# ANYBODY GET THEIR PE RAISES YET??



## SCPE (Jun 26, 2006)

If so, how much?


----------



## Hill William (Jun 26, 2006)

I get 20% as soon as UPS finds my damn stamp.

UPS :die:


----------



## EdinNO (Jun 26, 2006)

I got mine sort of. I took a new job with a new company. The new company is paying 20% more than the other, but still not the greatest. In negotiating the position, I talked them up a bit, although I hadn't received the results yet. Prior to them agreeing to the additional salary that I requested, they said that, truth-be-known, they were gonna give me a little more if I passed. I had previously made it clear to them that I may not have passed.
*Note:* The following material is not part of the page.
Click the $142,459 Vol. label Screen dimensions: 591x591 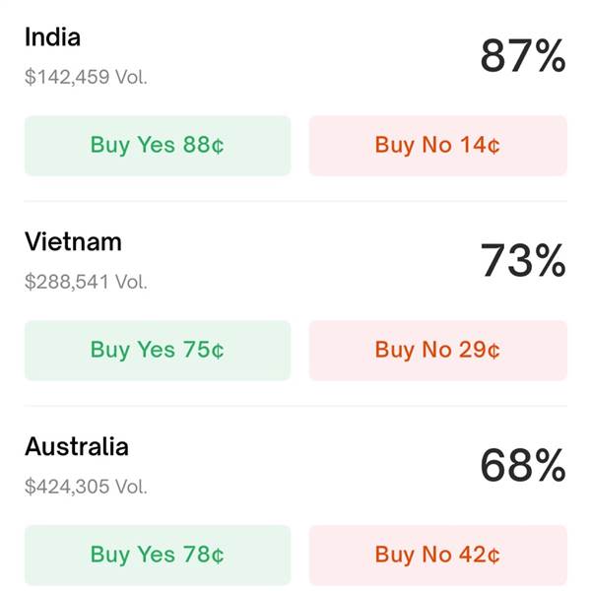click(86, 77)
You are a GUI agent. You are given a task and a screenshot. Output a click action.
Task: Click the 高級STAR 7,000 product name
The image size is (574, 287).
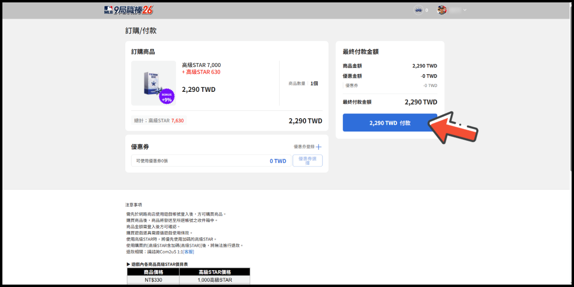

Now that I did pass and I had already negotiated up on the salary, I'm not sure if they still plan on giving me a little increase. Maybe I already got it in the negotiation process, but just didn't have to wait on the PE results. I also don't know what the increase would have been in the first place had I not negotiated the salary up. For all I know, I might be worse off had I not even negotiated up. Maybe they would have raised me up to a bit higher than what I ended up prior to the PE results.

I'm confused. Who knows? :dunno: I guess I'll see what happens.

Ed


----------



## rleon82 (Jun 27, 2006)

I am still waiting for an offer from my current employer and another Engineering firm.

BTW, where the heck are our numbers Florida?


----------



## petergibbons (Jun 27, 2006)

I've got 15% coming my way as soon as I get some more paperwork back from our state board. Waiting on the mail again... :brick:


----------



## NSEARCH (Jun 27, 2006)

I got an automatic $5000 raise and I'll be getting another one with my annual review in August.

I'm with ya rleon.....I want my --- DAMN number!!! :bad:


----------



## TouchDown (Jun 27, 2006)

Squat, nada, nil, zippo, zilch...

My boss did say that he "might" be able to take me out to lunch some day as recognition, but he had so see if the company would re-imburse him.

Thanks boss. Don't go to any $5 trouble or anything. I'm sure he'd take me to Subway or Captain D's anyway, and I'd spend the afternoon in the crapper.


----------



## udpolo15 (Jun 27, 2006)

I would have had I received my results.

Unfortunately, my boss is leaving for a two week vacation and then I am on a two week vacation. My only hope is that Illinois gets their act together and post the scores online tomorrow morning and my boss decides to come in for a little before he leaves.


----------



## rleon82 (Jun 27, 2006)

I get the a standard 10% backdated when the results came in, but the other two Engineers in the office and I are still grossly underpaid.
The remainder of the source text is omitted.